(Goal of the exercise): What lines below hold the string "agent"? Copy them all.

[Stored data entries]
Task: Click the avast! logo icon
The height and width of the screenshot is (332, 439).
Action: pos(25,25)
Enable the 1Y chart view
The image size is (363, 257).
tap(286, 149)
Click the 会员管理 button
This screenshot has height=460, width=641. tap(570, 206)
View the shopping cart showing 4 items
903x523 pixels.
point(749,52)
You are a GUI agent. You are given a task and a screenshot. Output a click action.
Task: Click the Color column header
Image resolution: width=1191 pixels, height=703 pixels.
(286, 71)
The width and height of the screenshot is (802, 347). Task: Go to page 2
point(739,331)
* * *
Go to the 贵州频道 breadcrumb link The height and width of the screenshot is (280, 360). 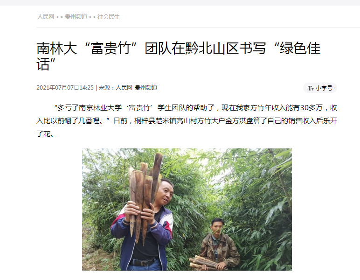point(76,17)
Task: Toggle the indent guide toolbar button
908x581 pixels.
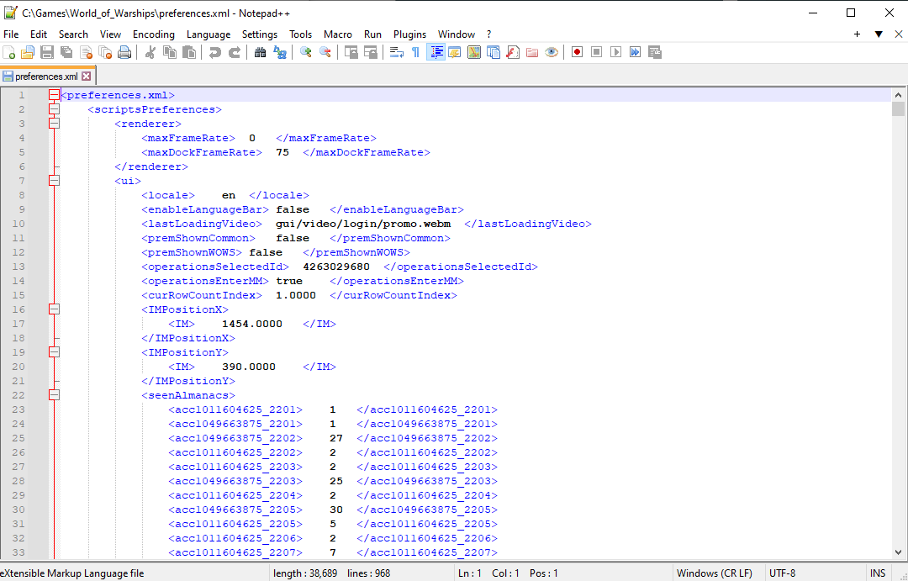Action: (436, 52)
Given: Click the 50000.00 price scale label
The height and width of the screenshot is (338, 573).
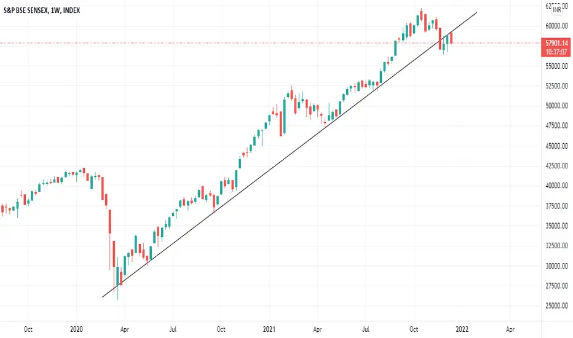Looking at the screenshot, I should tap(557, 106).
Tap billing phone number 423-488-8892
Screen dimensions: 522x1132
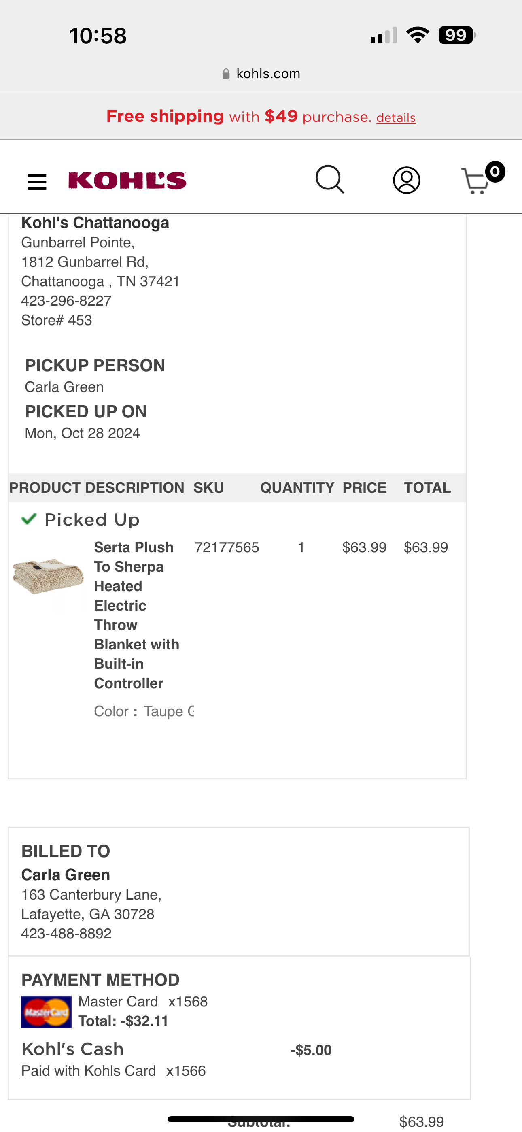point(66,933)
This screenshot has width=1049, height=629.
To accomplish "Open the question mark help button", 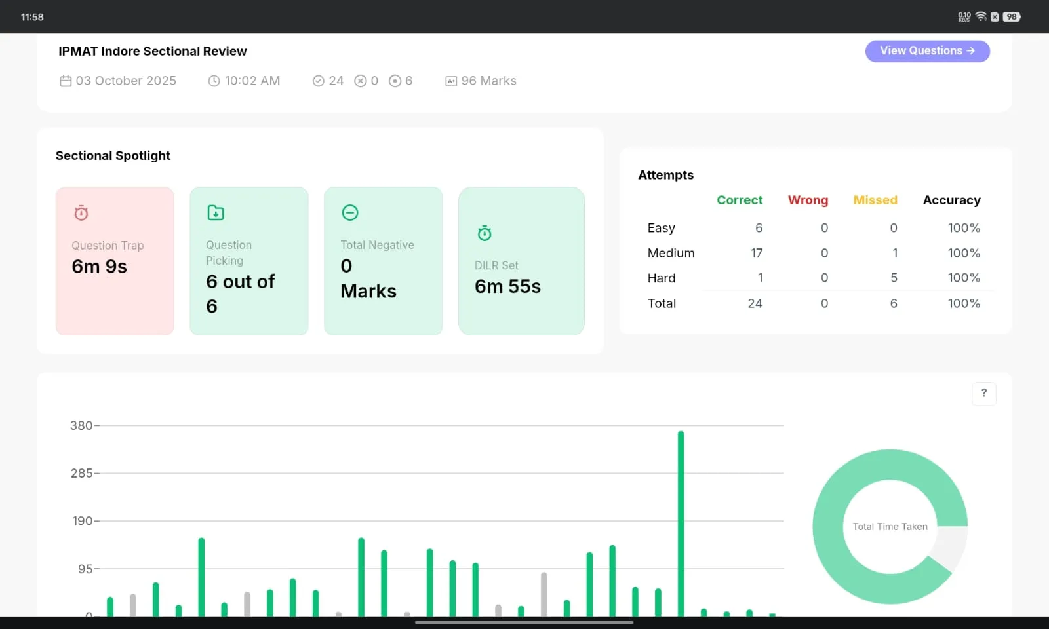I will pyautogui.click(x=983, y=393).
---
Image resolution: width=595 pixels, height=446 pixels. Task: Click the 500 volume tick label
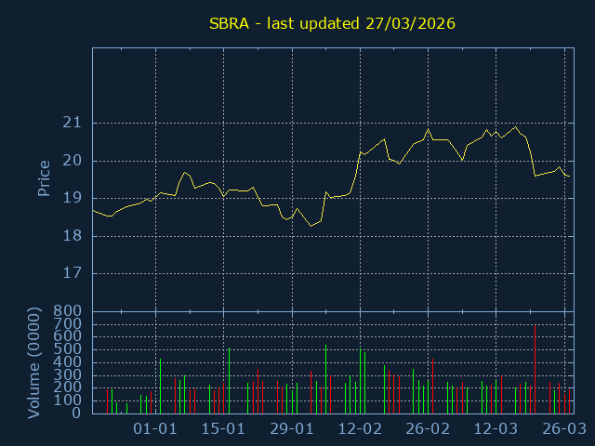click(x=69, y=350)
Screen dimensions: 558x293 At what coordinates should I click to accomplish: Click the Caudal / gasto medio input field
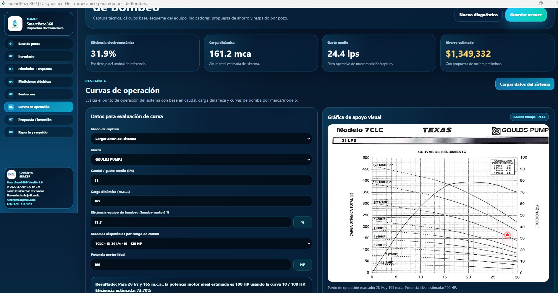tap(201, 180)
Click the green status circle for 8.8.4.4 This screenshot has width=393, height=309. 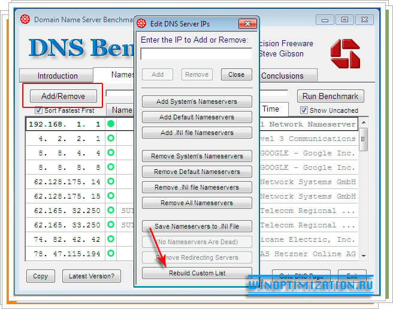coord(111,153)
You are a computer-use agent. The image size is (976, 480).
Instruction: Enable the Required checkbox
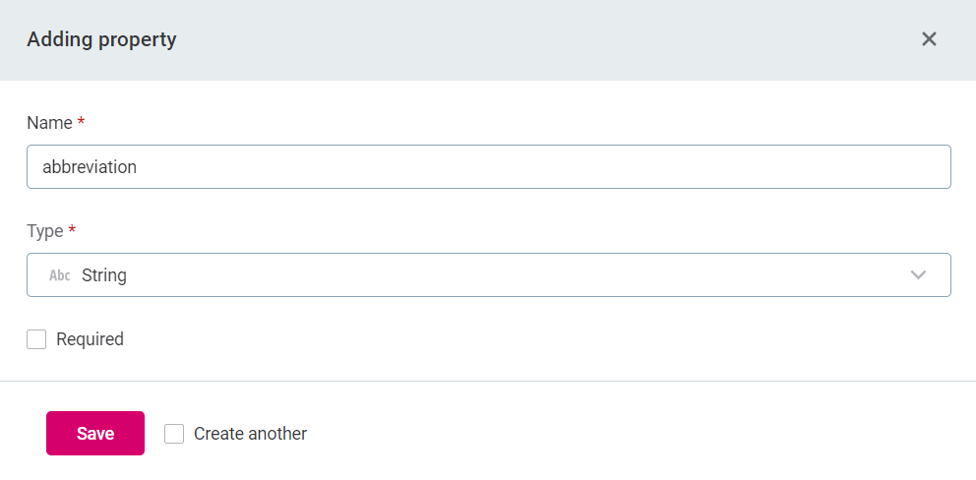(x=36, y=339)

(Output of the exercise):
You are a GUI agent. You are given a task and a screenshot. Output a click action.
You are a computer-use agent. The image size is (976, 480).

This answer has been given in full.